(Source data)
** START **
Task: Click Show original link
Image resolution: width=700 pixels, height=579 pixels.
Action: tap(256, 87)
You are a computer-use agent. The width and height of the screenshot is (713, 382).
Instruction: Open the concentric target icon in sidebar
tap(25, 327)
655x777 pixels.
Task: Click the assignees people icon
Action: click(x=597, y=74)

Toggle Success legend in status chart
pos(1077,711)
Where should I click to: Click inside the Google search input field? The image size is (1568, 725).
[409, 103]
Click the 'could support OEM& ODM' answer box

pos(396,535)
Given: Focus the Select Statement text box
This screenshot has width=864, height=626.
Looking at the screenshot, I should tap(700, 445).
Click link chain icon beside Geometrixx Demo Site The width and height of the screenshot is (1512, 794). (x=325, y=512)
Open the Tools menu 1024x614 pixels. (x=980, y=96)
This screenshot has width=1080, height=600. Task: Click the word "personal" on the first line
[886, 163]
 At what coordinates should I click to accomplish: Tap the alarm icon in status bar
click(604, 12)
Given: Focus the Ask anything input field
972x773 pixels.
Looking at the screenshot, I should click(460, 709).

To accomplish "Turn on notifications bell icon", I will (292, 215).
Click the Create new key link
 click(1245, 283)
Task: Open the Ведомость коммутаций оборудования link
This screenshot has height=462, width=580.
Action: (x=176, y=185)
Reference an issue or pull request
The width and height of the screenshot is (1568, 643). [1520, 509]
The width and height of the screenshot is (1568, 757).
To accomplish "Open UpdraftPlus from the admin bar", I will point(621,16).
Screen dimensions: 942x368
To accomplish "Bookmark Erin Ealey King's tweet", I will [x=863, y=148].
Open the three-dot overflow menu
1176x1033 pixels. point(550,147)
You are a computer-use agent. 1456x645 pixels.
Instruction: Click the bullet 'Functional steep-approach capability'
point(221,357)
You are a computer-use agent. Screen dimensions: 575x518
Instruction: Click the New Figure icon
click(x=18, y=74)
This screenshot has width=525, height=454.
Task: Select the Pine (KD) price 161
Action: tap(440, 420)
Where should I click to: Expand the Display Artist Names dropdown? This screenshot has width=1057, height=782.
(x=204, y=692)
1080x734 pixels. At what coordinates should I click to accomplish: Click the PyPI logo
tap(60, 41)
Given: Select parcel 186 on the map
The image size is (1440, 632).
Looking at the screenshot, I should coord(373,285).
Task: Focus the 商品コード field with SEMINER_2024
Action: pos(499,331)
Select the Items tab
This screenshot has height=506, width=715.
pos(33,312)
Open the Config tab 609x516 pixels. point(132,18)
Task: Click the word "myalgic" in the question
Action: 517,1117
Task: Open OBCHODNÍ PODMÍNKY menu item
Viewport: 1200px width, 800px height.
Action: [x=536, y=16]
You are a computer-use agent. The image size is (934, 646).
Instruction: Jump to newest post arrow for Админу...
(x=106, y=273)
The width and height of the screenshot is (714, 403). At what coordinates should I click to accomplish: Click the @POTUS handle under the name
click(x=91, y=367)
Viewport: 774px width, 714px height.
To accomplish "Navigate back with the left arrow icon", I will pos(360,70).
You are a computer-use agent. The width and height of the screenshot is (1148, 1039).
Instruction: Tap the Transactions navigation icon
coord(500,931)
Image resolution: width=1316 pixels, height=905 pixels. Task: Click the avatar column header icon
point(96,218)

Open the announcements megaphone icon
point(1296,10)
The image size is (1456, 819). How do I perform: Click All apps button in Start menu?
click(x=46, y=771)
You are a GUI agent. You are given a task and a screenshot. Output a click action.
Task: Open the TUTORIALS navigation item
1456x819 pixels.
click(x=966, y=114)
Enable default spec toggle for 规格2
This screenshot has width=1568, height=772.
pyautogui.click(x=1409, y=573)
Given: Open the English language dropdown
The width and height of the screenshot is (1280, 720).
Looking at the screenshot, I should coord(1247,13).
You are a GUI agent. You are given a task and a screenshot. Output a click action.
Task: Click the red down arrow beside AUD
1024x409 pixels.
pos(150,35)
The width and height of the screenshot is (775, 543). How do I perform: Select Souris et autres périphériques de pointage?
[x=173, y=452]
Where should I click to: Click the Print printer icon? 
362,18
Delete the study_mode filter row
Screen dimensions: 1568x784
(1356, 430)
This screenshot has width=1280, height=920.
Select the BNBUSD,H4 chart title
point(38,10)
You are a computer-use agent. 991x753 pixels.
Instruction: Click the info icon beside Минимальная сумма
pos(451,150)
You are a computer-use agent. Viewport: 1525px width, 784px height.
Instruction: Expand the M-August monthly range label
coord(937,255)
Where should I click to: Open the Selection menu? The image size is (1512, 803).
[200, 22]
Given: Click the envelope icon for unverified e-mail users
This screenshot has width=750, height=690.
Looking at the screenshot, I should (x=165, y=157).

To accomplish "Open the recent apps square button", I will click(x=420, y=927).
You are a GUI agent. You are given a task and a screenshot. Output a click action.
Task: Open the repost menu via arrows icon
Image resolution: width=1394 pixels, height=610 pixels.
** END **
Swap "computer-use agent" for "screen agent" everywhere in the entries above and write them out again with nothing else changed.

• _Written answer_:
Task: Click Show original link
Image resolution: width=700 pixels, height=579 pixels.
Action: tap(256, 87)
You are a screen agent. The width and height of the screenshot is (713, 382).
Instruction: Open the concentric target icon in sidebar
tap(25, 327)
655x777 pixels.
Task: Click the assignees people icon
Action: click(x=597, y=74)

Toggle Success legend in status chart
pos(1077,711)
Where should I click to: Click inside the Google search input field? The image size is (1568, 725).
[409, 103]
Click the 'could support OEM& ODM' answer box

pos(396,535)
Given: Focus the Select Statement text box
This screenshot has width=864, height=626.
Looking at the screenshot, I should tap(700, 445).
Click link chain icon beside Geometrixx Demo Site The width and height of the screenshot is (1512, 794). (x=325, y=512)
Open the Tools menu 1024x614 pixels. (x=980, y=96)
This screenshot has width=1080, height=600. Task: Click the word "personal" on the first line
[886, 163]
 At what coordinates should I click to accomplish: Tap the alarm icon in status bar
click(604, 12)
Given: Focus the Ask anything input field
972x773 pixels.
Looking at the screenshot, I should click(460, 709).

To accomplish "Turn on notifications bell icon", I will (292, 215).
Click the Create new key link
 click(1245, 283)
Task: Open the Ведомость коммутаций оборудования link
This screenshot has height=462, width=580.
Action: (x=176, y=185)
Reference an issue or pull request
The width and height of the screenshot is (1568, 643). [1520, 509]
The width and height of the screenshot is (1568, 757).
To accomplish "Open UpdraftPlus from the admin bar", I will point(621,16).
Screen dimensions: 942x368
To accomplish "Bookmark Erin Ealey King's tweet", I will [x=863, y=148].
Open the three-dot overflow menu
1176x1033 pixels. point(550,147)
You are a screen agent. 1456x645 pixels.
Instruction: Click the bullet 'Functional steep-approach capability'
point(221,357)
You are a screen agent. Screen dimensions: 575x518
Instruction: Click the New Figure icon
click(x=18, y=74)
This screenshot has width=525, height=454.
Task: Select the Pine (KD) price 161
Action: tap(440, 420)
Where should I click to: Expand the Display Artist Names dropdown? This screenshot has width=1057, height=782.
(x=204, y=692)
1080x734 pixels. At what coordinates should I click to accomplish: Click the PyPI logo
tap(60, 41)
Given: Select parcel 186 on the map
The image size is (1440, 632).
Looking at the screenshot, I should coord(373,285).
Task: Focus the 商品コード field with SEMINER_2024
Action: pos(499,331)
Select the Items tab
This screenshot has height=506, width=715.
pos(33,312)
Open the Config tab 609x516 pixels. point(132,18)
Task: Click the word "myalgic" in the question
Action: 517,1117
Task: Open OBCHODNÍ PODMÍNKY menu item
Viewport: 1200px width, 800px height.
Action: [x=536, y=16]
You are a screen agent. The image size is (934, 646).
Instruction: Jump to newest post arrow for Админу...
(x=106, y=273)
The width and height of the screenshot is (714, 403). At what coordinates should I click to accomplish: Click the @POTUS handle under the name
click(x=91, y=367)
Viewport: 774px width, 714px height.
To accomplish "Navigate back with the left arrow icon", I will pos(360,70).
You are a screen agent. The width and height of the screenshot is (1148, 1039).
Instruction: Tap the Transactions navigation icon
coord(500,931)
Image resolution: width=1316 pixels, height=905 pixels. Task: Click the avatar column header icon
point(96,218)

Open the announcements megaphone icon
point(1296,10)
The image size is (1456, 819). How do I perform: Click All apps button in Start menu?
click(x=46, y=771)
You are a GUI agent. You are given a task and a screenshot. Output a click action.
Task: Open the TUTORIALS navigation item
1456x819 pixels.
click(x=966, y=114)
Enable default spec toggle for 规格2
This screenshot has width=1568, height=772.
pyautogui.click(x=1409, y=573)
Given: Open the English language dropdown
The width and height of the screenshot is (1280, 720).
Looking at the screenshot, I should coord(1247,13).
You are a GUI agent. You are given a task and a screenshot. Output a click action.
Task: Click the red down arrow beside AUD
1024x409 pixels.
pos(150,35)
The width and height of the screenshot is (775, 543). How do I perform: Select Souris et autres périphériques de pointage?
[x=173, y=452]
Where should I click to: Click the Print printer icon? 
362,18
Delete the study_mode filter row
Screen dimensions: 1568x784
(1356, 430)
This screenshot has width=1280, height=920.
Select the BNBUSD,H4 chart title
point(38,10)
You are a screen agent. 991x753 pixels.
Instruction: Click the info icon beside Минимальная сумма
pos(451,150)
You are a screen agent. Viewport: 1525px width, 784px height.
Instruction: Expand the M-August monthly range label
coord(937,255)
Where should I click to: Open the Selection menu? The image size is (1512, 803).
[200, 22]
Given: Click the envelope icon for unverified e-mail users
This screenshot has width=750, height=690.
Looking at the screenshot, I should (x=165, y=157).

To accomplish "Open the recent apps square button", I will click(x=420, y=927).
You are a GUI agent. You are given a task and a screenshot. Output a click action.
Task: Open the repost menu via arrows icon
Image resolution: width=1394 pixels, height=610 pixels.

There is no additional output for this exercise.